É justamente nesse ponto que a figura da SLU se apresenta como um divisor de águas na interpretação administrativa da norma fiscal: ela poderia ser reconhecida como “sociedade empresária” para fins da aplicação da margem de presunção reduzida? A antiga barreira criada pela existência da Eireli (empresa individual de responsabilidade limitada) — outrora considerada incompatível com o conceito de sociedade empresária — cede lugar, por força de lei, à SLU, estrutura que, desde a promulgação da Lei nº 13.874/2019, passou a ser reconhecida automaticamente como sociedade empresária unipessoal.
Um possível argumento a ser considerado é que a SLU poderia ser interpretada como equivalente a uma sociedade uniprofissional, caracterizada pela ausência de estrutura empresarial típica. Essa leitura poderia afastar a caracterização da SLU como sociedade empresária para fins de enquadramento na categoria de equiparação hospitalar.
Ao esclarecer sobre esse assunto, a Cosit, alinhada à Solução de Consulta nº 36/2016 e ao julgado vinculante do STJ, reconhece que a SLU, se efetivamente organizada como sociedade empresária (isto é, exercendo profissionalmente atividade econômica com estrutura própria, pessoal, equipamentos e alocação de fatores de produção), faz jus à aplicação dos percentuais reduzidos do IRPJ e da CSLL sobre a receita bruta oriunda de atividades que se enquadrem, objetivamente, nas atribuições 1 a 4 da RDC nº 50/2002 da Anvisa.
Da forma à função
O raciocínio fiscal há muito deixou de ser meramente formal. A exigência de que a empresa esteja “organizada de fato e de direito” como sociedade empresária não se resume à sua inscrição na Junta Comercial com essa natureza jurídica. Exige-se, na prática, a comprovação de que a entidade opera com organização econômica típica de atividade empresarial — o que pressupõe separação entre o profissional e a estrutura de negócios. Essa distinção adquire relevo especial no caso das SLUs, justamente por serem estruturas que misturam o elemento unipessoal com a roupagem empresarial.
A Receita caminha, assim, na direção da funcionalização da norma tributária, alinhando-se a uma jurisprudência fiscal que privilegia o conteúdo econômico das operações sobre sua aparência formal.
Do conceito de ‘serviço hospitalar’
A Resolução RDC nº 50/2002 da Anvisa torna-se o epicentro interpretativo da controvérsia.
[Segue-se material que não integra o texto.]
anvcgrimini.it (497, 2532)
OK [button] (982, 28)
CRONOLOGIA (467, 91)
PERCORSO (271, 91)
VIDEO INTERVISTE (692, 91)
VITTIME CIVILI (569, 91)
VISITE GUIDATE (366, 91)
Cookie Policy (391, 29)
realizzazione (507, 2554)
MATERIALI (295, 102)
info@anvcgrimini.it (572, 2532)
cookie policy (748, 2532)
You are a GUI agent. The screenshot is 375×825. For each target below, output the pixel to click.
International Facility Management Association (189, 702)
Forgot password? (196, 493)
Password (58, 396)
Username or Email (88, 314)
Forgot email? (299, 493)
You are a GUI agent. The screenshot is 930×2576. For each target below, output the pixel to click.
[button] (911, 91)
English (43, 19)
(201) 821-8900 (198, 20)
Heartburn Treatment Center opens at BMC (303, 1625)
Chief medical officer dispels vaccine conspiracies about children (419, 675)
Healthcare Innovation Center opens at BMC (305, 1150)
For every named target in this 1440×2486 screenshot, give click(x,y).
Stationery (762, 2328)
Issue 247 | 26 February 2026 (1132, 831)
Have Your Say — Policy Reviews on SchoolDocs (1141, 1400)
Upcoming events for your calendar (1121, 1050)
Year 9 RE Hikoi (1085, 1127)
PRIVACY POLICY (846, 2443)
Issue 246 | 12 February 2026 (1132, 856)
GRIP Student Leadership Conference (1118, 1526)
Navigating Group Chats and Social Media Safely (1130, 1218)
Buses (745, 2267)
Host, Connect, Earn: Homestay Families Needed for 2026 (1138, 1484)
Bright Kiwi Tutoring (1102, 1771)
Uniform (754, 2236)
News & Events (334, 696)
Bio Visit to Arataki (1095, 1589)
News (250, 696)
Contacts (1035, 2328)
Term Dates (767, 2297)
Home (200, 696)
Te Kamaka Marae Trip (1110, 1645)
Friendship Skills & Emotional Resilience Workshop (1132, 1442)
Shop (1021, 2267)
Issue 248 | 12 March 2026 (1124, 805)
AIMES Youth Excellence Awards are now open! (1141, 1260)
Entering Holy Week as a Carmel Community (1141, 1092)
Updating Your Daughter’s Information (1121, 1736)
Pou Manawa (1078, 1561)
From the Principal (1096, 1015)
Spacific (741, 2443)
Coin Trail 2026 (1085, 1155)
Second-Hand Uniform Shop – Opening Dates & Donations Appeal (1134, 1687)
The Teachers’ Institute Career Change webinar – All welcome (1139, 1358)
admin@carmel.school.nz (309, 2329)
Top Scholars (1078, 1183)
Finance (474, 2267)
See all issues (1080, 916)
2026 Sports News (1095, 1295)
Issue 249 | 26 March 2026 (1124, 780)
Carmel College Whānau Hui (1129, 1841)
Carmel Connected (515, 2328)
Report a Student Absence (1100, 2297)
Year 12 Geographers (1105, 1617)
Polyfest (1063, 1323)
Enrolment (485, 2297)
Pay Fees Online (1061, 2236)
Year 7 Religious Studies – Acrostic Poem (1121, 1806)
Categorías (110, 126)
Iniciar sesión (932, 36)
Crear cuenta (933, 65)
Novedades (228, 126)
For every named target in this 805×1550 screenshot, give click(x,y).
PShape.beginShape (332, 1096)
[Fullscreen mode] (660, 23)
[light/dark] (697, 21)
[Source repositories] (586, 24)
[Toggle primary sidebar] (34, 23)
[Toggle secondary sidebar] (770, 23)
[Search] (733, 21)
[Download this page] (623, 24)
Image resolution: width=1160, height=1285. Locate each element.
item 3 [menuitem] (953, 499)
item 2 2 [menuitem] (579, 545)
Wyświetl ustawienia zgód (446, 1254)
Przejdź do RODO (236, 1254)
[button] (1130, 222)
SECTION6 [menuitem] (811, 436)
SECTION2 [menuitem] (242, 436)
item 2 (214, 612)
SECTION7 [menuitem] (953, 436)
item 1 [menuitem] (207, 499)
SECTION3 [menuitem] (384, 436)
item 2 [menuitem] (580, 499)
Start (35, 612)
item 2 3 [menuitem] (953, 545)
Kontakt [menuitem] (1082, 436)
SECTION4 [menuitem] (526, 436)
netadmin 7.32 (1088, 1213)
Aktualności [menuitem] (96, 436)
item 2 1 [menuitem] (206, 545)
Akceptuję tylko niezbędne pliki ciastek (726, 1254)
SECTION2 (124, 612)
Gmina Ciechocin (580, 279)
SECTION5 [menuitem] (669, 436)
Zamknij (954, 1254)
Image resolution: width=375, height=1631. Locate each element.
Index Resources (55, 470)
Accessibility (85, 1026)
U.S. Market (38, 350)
Apenas os serviços enquadráveis nas atribuições 1 a 4, que compreendem desde o atendimento ambulatorial em hospital-dia até o apoio ao diagnóstico e à terapia, podem ser classificados como serviços hospitalares para fins de aplicação dos percentuais de presunção.

Neste ponto, é importante ressaltar a exclusão expressa das simples consultas médicas do conceito de “serviços hospitalares”. Ainda que realizadas dentro de uma estrutura hospitalar, essas consultas não se confundem com o atendimento prestado por hospitais — entendimento reiterado tanto pela Receita quanto pelo próprio STJ. A análise deve ser granular, serviço por serviço, atividade por atividade. A clínica mista, que realiza consultas e cirurgias ambulatoriais, deverá segregar suas receitas, aplicando o percentual de 32% às consultas e os percentuais reduzidos apenas aos procedimentos efetivamente enquadrados no conceito de serviços hospitalares.
Entre o alívio fiscal e a responsabilidade organizacional
Trata-se de um avanço interpretativo que corrige um descompasso entre a norma legal e a evolução das formas de organização empresarial no país. Mas é também um alerta: o alívio fiscal caminha lado a lado com a responsabilidade organizacional. Não se trata de um salvo-conduto, mas de um pacto implícito entre eficiência empresarial e coerência tributária.
Em um cenário de elevada complexidade fiscal e mutações constantes na legislação societária, a equiparação hospitalar para a SLU não apenas equilibra o jogo, como fortalece o princípio da isonomia tributária — não mais pautado pela forma, mas pela substância.